Balkondan sokağı izliyorum; kadınlar arabalarıyla gezmeye gidiyorlar. Yanlarında kocaları olmasa da, çıkış yolu bulmuş, hayatlarının direksiyonuna geçmişler. Yalnız kadınlarda aynı model araba var, demek ki uygun model bu ... Bense, yirmi yıldan fazladır ehliyetim olduğu halde, direksiyona geçme cesareti bulduğum her seferinde Serkan tarafından  sindirildim, korkutuldum, geri çekildim. Cesaretimi toplayıp kendime uygun bir araba alarak, gezmek için ona muhtaç olmaktan kurtulamadım bir türlü ... Korkaklıkla suçluyorum kendimi ... Direksiyona geçtiğim, trafiğe çıkmak için kendimi hazır hissettiğim zamanlar, cesaretimi kırmak için söylediği sözlerden fazlasıyla etkilenip, geri adım attığım, vaz geçtiğim için çok ama çoookkkk kızıyorum kendime; ben de bahane arıyormuşum demek ki ..."Araban senin olsun, sana muhtaç değilim, kendime araba alırım, diyemediğim için, kendime araba alıp direksiyona kurulamadığım için kızgınım kendime ama hiç heves etmedim buna, ne yapabilirdim ki ... Sanırım çok zor değildi, Gökçe'ye kötü örnek olduğumun farkındaydım, keşke yapabilseydim ama yapamadım işte ...

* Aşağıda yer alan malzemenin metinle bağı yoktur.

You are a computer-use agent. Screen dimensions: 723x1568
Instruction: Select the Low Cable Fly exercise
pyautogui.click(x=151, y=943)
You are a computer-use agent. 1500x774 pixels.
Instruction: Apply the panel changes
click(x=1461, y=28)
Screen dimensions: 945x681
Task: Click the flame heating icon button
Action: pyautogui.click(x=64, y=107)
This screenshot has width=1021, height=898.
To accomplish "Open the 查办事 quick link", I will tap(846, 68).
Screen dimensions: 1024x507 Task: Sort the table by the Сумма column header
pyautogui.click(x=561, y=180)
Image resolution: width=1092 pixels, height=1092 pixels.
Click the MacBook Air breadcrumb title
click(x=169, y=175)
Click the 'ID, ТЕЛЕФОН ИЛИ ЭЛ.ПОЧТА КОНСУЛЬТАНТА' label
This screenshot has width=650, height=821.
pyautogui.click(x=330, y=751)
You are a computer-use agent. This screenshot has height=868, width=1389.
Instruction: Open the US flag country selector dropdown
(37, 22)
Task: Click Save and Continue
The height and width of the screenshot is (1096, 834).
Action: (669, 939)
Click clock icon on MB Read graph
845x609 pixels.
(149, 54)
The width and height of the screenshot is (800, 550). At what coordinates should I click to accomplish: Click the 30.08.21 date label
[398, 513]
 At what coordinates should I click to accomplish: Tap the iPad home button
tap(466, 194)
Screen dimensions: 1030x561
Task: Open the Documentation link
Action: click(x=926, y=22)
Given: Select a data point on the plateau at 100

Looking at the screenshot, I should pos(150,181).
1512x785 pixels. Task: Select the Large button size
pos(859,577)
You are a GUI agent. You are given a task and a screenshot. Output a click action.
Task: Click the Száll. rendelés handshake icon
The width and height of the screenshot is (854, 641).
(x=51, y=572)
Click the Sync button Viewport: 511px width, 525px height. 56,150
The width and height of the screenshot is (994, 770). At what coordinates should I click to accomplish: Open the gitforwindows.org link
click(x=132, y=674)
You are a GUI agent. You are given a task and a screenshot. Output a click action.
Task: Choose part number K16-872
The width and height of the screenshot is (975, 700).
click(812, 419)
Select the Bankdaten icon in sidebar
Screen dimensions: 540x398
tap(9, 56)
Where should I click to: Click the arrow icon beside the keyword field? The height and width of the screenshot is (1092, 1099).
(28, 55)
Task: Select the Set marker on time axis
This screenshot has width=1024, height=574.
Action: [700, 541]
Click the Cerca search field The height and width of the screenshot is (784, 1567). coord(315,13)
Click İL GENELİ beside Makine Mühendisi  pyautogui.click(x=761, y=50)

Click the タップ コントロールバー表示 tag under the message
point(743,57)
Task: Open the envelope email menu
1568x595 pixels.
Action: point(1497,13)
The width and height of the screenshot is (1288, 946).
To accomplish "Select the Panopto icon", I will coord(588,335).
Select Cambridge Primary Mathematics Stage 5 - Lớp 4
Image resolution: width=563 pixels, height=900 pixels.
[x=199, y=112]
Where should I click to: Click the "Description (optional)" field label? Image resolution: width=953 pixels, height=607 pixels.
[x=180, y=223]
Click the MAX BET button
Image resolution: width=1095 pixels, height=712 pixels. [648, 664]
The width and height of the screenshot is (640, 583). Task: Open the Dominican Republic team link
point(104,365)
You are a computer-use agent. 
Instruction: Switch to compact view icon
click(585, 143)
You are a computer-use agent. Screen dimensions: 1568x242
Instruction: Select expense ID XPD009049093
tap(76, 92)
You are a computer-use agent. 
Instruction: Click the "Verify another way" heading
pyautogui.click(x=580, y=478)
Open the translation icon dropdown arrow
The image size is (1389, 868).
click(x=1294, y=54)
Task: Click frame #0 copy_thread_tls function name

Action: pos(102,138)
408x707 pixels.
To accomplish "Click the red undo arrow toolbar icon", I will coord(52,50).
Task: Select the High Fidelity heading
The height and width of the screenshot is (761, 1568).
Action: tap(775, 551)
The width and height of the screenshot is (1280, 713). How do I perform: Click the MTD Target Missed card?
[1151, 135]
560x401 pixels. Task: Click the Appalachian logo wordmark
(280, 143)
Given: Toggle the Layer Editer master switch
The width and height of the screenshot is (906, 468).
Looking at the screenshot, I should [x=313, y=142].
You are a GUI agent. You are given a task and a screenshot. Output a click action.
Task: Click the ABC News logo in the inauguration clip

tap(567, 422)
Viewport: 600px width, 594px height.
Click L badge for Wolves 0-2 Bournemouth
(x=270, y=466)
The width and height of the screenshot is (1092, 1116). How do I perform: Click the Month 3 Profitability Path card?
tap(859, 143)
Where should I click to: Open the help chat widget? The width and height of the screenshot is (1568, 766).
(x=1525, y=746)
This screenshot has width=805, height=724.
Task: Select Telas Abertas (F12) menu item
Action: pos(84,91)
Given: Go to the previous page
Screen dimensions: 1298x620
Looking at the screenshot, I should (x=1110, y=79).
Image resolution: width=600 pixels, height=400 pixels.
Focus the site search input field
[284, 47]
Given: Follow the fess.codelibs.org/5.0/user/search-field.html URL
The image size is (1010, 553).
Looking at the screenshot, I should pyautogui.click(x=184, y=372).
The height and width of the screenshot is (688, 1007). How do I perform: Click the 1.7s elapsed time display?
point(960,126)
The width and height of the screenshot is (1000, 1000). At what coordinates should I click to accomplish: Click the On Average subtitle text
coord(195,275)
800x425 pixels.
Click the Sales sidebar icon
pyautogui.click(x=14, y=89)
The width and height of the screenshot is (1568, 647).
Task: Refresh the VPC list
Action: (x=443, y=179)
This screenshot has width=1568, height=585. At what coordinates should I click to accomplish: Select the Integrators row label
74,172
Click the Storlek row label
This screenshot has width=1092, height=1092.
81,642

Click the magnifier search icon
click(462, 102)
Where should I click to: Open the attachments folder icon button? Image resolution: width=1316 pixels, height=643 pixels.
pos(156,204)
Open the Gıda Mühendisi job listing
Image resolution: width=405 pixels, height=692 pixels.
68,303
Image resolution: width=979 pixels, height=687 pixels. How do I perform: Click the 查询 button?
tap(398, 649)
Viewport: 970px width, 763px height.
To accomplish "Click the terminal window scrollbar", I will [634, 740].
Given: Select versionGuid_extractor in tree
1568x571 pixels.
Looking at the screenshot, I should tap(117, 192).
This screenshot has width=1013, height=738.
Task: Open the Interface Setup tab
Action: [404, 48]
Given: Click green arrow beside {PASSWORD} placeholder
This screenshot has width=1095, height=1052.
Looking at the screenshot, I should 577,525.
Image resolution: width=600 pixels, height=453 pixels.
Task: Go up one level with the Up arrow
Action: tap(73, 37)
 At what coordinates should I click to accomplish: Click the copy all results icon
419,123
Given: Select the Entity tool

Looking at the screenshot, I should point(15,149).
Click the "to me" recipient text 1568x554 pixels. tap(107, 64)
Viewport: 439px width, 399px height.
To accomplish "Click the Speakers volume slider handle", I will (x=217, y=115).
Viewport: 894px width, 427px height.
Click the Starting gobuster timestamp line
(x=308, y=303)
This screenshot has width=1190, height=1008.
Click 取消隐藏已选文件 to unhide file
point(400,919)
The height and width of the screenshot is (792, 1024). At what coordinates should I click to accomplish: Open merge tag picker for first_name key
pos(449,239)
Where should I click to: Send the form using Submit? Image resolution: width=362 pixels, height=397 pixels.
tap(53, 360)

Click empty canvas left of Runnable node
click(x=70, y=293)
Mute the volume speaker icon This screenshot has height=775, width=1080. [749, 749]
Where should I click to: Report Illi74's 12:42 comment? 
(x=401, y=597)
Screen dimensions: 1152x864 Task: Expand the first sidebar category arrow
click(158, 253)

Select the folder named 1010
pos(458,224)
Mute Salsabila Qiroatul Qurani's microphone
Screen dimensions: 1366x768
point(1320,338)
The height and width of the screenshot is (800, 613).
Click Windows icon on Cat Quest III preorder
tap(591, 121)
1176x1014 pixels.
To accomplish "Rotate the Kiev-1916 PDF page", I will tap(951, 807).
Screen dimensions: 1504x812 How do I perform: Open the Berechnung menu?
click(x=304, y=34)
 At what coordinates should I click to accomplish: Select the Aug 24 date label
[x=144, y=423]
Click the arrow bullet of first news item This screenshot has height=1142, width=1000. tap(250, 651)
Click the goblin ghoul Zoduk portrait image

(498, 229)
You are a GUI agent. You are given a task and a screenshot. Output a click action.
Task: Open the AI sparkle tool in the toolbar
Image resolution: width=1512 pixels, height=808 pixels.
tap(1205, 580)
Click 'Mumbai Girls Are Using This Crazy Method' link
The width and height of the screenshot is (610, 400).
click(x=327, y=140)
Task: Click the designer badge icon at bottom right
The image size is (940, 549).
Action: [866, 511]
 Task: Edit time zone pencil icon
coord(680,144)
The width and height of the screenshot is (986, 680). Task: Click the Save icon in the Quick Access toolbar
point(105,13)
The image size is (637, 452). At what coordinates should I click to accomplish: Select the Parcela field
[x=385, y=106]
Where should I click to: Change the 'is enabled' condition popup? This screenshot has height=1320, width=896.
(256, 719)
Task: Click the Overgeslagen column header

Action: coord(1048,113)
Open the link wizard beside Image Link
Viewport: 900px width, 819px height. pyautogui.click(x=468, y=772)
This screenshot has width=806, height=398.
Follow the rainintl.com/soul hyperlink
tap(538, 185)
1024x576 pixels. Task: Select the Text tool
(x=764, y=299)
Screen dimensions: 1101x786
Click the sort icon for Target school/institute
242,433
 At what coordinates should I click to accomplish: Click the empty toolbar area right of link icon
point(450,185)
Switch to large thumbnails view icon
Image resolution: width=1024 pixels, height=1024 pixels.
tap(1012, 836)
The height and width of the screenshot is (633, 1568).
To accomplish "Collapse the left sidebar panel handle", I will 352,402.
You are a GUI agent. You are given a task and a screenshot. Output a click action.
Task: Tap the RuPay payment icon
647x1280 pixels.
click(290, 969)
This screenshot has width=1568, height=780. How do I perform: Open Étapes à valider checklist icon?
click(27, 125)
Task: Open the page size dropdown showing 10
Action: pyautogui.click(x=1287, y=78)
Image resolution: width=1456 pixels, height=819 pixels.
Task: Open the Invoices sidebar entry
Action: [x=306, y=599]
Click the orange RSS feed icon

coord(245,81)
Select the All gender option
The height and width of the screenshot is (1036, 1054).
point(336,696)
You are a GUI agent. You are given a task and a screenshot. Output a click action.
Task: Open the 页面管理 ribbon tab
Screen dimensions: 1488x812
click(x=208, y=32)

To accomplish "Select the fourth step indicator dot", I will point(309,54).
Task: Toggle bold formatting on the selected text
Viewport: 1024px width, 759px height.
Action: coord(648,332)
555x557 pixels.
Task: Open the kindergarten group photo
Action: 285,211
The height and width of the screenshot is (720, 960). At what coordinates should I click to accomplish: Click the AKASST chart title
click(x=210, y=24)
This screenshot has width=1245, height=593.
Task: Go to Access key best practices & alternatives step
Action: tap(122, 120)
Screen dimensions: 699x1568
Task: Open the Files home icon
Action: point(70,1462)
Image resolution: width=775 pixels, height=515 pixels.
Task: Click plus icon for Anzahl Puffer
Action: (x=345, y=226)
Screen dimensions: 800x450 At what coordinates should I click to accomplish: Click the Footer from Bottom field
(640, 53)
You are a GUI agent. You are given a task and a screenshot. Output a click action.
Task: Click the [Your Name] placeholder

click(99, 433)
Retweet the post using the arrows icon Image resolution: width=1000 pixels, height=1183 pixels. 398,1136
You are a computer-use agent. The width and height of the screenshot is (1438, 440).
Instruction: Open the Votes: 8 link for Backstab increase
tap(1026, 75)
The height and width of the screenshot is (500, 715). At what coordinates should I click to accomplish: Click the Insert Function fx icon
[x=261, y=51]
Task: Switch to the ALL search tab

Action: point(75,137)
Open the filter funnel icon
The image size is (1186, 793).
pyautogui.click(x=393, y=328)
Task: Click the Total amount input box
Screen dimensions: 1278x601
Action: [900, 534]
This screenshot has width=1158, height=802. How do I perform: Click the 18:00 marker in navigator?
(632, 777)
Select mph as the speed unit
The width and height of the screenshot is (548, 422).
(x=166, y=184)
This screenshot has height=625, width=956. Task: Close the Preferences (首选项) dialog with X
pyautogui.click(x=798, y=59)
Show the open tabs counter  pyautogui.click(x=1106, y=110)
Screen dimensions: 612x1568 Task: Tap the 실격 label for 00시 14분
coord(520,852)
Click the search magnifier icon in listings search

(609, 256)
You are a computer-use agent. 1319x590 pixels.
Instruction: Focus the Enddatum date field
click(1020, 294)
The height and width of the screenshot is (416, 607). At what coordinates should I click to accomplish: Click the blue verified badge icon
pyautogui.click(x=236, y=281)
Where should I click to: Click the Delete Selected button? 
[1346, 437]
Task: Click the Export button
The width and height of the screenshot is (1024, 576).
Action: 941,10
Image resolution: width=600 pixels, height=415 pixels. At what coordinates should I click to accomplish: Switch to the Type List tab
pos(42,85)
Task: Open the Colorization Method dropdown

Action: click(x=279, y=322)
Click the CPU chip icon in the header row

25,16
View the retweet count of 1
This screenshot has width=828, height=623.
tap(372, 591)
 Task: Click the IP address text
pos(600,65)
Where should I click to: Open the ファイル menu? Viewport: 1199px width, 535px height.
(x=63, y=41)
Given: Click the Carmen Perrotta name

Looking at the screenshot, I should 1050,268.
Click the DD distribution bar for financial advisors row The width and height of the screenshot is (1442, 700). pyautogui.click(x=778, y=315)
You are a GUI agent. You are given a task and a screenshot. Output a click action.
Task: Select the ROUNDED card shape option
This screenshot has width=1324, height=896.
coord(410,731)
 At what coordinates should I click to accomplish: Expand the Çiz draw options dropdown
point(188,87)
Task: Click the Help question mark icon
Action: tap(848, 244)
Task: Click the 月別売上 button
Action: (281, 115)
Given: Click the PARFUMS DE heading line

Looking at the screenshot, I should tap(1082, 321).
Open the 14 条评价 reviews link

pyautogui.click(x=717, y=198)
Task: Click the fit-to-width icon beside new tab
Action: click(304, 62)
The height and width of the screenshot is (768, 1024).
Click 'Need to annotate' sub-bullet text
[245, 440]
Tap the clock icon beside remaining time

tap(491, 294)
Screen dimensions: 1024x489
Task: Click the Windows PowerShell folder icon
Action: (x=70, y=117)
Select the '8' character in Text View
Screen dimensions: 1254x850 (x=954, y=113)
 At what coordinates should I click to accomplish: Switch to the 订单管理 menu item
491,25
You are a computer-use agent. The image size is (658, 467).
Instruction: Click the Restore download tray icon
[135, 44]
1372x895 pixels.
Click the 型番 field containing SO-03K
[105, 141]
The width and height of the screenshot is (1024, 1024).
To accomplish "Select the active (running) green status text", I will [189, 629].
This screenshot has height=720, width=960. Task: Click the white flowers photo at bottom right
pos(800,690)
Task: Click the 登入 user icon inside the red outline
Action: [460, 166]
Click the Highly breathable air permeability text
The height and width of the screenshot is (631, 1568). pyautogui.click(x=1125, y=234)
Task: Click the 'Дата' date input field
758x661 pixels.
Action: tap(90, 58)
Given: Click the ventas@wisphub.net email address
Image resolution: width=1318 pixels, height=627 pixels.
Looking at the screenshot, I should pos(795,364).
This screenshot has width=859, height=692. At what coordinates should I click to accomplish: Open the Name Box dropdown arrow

Gökçe bazen, babam kendi hayatını yaşıyor, sen de hayatını yaşa, bizim için kendinden vaz geçme, değmez, sonuçta biz de kendi hayatımızı yaşayacağız, bak sonra pişman olursun, diyor. Gökçe, bizim aile modelimizi görerek, evlilik kurumundan nefret etti, erkeklerden soğudu. Serkan'a göre, ben çocukları ona karşı doldurduğum, kışkırttığım için Gökçe ona karşı mesafeli davranıyor. Yaşadıklarımız ortada, benim doldurmama gerek yok ki ... Ben evin bütün işlerini yapar, hayatın tüm yükünü omuzlarken, Serkan'ın akşama kadar televizyon seyretmesi, dışarıda istediği zaman,istediği kadar vakit geçirmesi, evle ve çocuklarla ilgili hiç bir sorumluluk kabul etmemesi, karı-koca rollerimiz arasındaki olağanüstü farklılık ve tek taraflı sömürü, görülmeyecek gibi değil ki ... "Sen ev işleri yaparken sızlanıp şikayet ederek çocukları dolduruyorsun." diyor bana. Bitmez tükenmez ev işlerini yaparken şarkı söyleyip gülmeyi, mutlu görünmeyi becerebilirsem, özellikle Gökçe mutlu olduğuma hükmeder, erkek cinsi hakkında kötü düşünmezmiş söylediğine göre.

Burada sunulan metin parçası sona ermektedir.